8 de agosto de 2017 - 21h09

 Investida contra setor energético atingirá consumidores e indústria

   

 O deputado Cesar Valduga (PCdoB) manifestou grande preocupação com a proposta de reestruturação do setor energético apresentada pelo Ministério de Minas e Energia na tarde de terça-feira (8), durante a sessão na Assembleia Legislativa de Santa Catarina.

Para o parlamentar, a investida do Governo Temer contra o marco do setor energético brasileiro começou já em 2016, com a aprovação da Lei 13.360, que rompe com a lógica estratégica do setor, e abre campo para que sejam utilizadas as regras de mercado para o setor. “Mas o pior ainda está por vir. O Ministério de Minas e Energia apresentou o que chamou de “novo modelo do setor energético”, uma completa ruptura com a compreensão da função social da energia, com a quebra do controle tarifário pelo governo, ou seja, deixando que o próprio mercado se regule, e possibilizando a compra e revenda de energia para gerar mais lucro”, explicou Valduga.

Hoje, as estatais garantem uma tarifa reduzida devido a uma política de redução de lucros e cotização da produção de energia por concessionárias. A intenção é privatizar geradoras e transmissoras, transformar a geração e distribuição de energia, elemento fundamental para a vida moderna de nossa população e o que move os motores do desenvolvimento, da indústria, da geração de empregos, numa mercadoria de livre comércio.

“A possibilidade de compra e revenda de energia proposta pelo Governo Federal deformará de tal forma o papel do setor energético que seu produto, a energia que move os motores de nossa indústria, se transformará em objeto de especulação. Temer vai criar um cenário onde rapazes engravatados, acostumados com o mercado de ações, lá de dentro de seus escritórios bonitos, irão comprar e revender energia, tornando mais cara a produção e o preço de energia para a população para alimentar a fome de dinheiro dos especuladores”, afirmou o deputado. “Não há ponte nenhuma para o futuro. O que estão construindo é um oásis para quem sabe jogar no mercado de ações.Mas o que o povo quer com o mercado de ações, com as manobras de temer para transformar tudo, todas as nossas empresas públicas e direitos em mercadoria para bancos e especuladores? O que interesse ao povo brasileiro é desenvolvimento, é aumento na produção, no consumo, na geração de emprego”, completou.

O parlamentar citou o artigo “As Saídas para a Crise”, do presidente da Fundação Maurício Grabois, Renato Rabelo: “A nação precisa de uma estratégia nacional de reindustrialização conduzida pelo estado e de uma nova matriz macroeconômica, anti-rentista, que diminua a distância da quarta revolução industrial, e tenha ampla participação empresarial privada. O caráter do novo projeto nacional de desenvolvimento precisa ser de defesa do Brasil, da democracia e do progresso social”.

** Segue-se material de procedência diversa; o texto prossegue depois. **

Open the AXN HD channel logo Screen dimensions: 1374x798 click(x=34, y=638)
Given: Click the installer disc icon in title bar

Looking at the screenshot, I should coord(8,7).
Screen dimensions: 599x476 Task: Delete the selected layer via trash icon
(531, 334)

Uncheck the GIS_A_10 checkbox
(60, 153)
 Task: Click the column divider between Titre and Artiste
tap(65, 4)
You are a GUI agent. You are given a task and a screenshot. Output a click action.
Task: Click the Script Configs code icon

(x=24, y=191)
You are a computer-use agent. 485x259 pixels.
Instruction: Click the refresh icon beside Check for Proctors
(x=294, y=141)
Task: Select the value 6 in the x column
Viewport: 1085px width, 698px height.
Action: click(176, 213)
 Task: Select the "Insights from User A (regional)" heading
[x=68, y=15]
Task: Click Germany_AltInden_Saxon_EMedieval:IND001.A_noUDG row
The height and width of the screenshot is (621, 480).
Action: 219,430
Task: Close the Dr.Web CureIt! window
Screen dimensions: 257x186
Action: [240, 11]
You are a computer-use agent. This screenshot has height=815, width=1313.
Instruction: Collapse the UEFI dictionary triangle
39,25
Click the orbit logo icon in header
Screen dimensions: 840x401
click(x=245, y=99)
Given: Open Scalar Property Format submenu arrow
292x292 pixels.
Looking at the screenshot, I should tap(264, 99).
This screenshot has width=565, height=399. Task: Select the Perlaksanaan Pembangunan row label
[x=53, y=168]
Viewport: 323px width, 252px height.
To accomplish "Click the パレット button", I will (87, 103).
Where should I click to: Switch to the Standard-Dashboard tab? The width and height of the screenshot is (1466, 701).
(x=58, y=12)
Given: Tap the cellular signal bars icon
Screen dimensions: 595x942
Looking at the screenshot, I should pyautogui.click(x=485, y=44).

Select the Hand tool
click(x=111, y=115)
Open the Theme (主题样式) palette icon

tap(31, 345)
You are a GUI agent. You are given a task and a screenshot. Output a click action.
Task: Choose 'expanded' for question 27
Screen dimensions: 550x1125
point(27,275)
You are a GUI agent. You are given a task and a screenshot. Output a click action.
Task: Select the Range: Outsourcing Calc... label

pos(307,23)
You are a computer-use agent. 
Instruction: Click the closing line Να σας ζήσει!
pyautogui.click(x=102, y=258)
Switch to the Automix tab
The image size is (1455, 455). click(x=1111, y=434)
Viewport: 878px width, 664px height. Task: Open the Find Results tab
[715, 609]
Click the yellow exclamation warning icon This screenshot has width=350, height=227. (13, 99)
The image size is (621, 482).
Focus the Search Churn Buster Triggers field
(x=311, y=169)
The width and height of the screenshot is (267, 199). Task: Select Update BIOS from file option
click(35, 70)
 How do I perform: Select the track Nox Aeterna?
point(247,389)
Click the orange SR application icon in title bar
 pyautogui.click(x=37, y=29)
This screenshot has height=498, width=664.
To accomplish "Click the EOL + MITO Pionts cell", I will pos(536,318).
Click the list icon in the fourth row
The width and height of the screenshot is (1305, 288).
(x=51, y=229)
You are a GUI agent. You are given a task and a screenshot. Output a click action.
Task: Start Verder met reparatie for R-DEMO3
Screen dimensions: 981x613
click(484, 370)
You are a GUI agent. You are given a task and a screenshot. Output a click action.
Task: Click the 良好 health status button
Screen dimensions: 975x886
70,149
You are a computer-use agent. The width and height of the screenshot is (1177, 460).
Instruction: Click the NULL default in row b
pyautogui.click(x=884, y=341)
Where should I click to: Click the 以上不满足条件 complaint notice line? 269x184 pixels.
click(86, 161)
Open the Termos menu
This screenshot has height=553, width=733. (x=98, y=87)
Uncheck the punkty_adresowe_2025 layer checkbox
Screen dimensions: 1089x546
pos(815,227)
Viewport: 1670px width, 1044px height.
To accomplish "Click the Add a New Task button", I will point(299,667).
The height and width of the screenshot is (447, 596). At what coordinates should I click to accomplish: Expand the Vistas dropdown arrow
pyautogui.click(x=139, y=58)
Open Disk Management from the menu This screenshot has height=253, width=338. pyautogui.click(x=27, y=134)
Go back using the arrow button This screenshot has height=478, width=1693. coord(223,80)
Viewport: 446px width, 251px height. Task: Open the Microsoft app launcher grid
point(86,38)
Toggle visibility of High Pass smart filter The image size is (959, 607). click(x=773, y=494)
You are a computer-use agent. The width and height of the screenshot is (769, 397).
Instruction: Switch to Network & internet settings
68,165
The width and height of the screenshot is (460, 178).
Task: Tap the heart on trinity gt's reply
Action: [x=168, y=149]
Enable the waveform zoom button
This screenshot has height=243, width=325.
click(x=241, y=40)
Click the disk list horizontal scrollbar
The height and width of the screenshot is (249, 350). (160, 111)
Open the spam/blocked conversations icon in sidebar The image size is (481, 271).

“Não estamos diante de modernização do setor energético, mas da mercantilização e financeirização da energia, assim como não estamos diante da modernização da previdência, educação e do sistema único de saúde, mas da transformação da necessidade do povo brasileiro se estudar, ter saúde e se aposentar, em oportunidade de negócios, em mercado, em elemento de lucro”, encerrou Valduga.